さらに池田医師はこういうこと言う。O−リングテスト(オーリングテスト)というキネシオロジーを筋肉の反応を診断する手法を用いて、本人の体に良いもの、悪いものを診断する。本来のやり方は、被験者が人差し指と親指で輪っかを作る。反対の手で、その人の体にあっているかどうか調べたいものに触れる。その状態で、第三者が人差し指と親指で作った輪っかを外そうとする。被験者は輪っかが開かないように力を込める。その時に、反対の手で触れているものが体に合っているものであればリングは開かない。合ってなければ力が入りにくいからリングが開く。
これは代替医療の診断方法ではあるが、医療現場でも用いられることもあったり、信憑性が高い診断方法とされている。
ただ、池田医師が行なっているのは「ひとりO-リングテスト」なるもの。それはかなりオカルトチックと言わざるを得ないもので、文字通り、1人でO-リングテストを行う。
現在の〇〇さんの腸内細菌叢数はいくらですかと、池田氏が自問自答する。「100以上ですか?、200以上ですか?」そんな感じで自問自答するらしい。それで池田医師が対象者の腸内細菌の状態を測って、あなたの腸内細菌叢数は100です。改善の必要があります。数値を上げるためには、食事を改める必要がありますが、まず調味料を改めることからしてください。無添加をうたっていて体に悪いものはあります。塩、醤油、みりん、酒、スーパーで売っているものはだいたい腸内細菌叢を殺してしまうので、私が紹介するものに変えてください。

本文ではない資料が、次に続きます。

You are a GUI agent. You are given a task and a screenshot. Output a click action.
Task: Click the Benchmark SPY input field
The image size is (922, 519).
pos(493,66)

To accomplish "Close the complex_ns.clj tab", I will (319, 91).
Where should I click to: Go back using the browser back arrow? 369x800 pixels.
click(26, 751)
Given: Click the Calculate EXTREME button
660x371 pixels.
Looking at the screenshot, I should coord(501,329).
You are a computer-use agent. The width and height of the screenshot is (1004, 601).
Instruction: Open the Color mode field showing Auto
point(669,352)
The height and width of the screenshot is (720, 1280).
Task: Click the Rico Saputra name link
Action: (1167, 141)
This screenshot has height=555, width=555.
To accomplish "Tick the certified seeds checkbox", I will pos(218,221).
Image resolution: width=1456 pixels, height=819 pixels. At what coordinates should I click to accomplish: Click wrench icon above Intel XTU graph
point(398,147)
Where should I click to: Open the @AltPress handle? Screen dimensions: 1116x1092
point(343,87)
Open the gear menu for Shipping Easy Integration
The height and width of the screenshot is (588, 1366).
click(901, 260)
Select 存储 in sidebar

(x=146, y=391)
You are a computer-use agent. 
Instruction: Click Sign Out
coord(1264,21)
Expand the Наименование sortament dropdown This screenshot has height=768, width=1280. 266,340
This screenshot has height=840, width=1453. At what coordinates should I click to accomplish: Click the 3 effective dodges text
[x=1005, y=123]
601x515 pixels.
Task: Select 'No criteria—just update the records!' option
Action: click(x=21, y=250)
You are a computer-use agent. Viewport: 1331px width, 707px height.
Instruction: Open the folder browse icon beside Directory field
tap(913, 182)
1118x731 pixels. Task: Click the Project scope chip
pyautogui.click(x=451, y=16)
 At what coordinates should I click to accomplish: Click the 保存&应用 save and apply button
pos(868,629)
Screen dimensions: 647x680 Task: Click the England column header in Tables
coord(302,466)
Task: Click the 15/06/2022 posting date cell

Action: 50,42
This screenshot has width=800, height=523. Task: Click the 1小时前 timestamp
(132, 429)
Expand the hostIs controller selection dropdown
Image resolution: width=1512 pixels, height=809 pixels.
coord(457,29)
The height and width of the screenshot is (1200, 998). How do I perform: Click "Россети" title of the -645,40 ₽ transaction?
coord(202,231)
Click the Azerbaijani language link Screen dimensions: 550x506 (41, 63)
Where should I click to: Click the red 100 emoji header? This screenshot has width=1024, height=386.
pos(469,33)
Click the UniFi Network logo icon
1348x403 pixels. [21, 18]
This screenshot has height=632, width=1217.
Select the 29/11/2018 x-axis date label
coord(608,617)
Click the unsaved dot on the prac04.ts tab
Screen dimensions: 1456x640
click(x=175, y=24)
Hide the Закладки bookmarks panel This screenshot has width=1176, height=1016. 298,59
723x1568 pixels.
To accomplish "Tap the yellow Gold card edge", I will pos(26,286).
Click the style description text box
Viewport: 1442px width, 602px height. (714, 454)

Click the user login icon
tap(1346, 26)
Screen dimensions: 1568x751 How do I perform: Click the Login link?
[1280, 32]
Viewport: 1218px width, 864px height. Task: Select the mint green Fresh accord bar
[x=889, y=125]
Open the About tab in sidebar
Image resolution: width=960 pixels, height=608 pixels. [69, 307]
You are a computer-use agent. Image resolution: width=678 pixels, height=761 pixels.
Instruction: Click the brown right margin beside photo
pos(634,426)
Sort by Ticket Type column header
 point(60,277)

というような話。ここだけ切り取って話せば明らかに詐欺じゃないかと思うんだけど、病院でも直せないと言われた状況の中だと、それでも試してみる価値があると、信じたいと、そういう心理が働く。さらに、池田氏がFacebookなどで発信している情報は非常に専門的で信憑性も感じられるような話だったのと、実際に末期癌が治ったと言う人がFacebook上に何人かいて、皆池田氏の方法を推奨し紹介していた。癌を克服した本人だけじゃなく、Facebook上で著名な人からも指示を受けていた。
怪しいのは確かなんだけど、食事を正すってところには間違いはないし、池田氏が紹介している調味料の食品表示を調べると、確かに無添加で体に害が少ないものだった。悪いものを紹介している訳じゃないのも確かなことだったので、言われる通り調味料から正していった。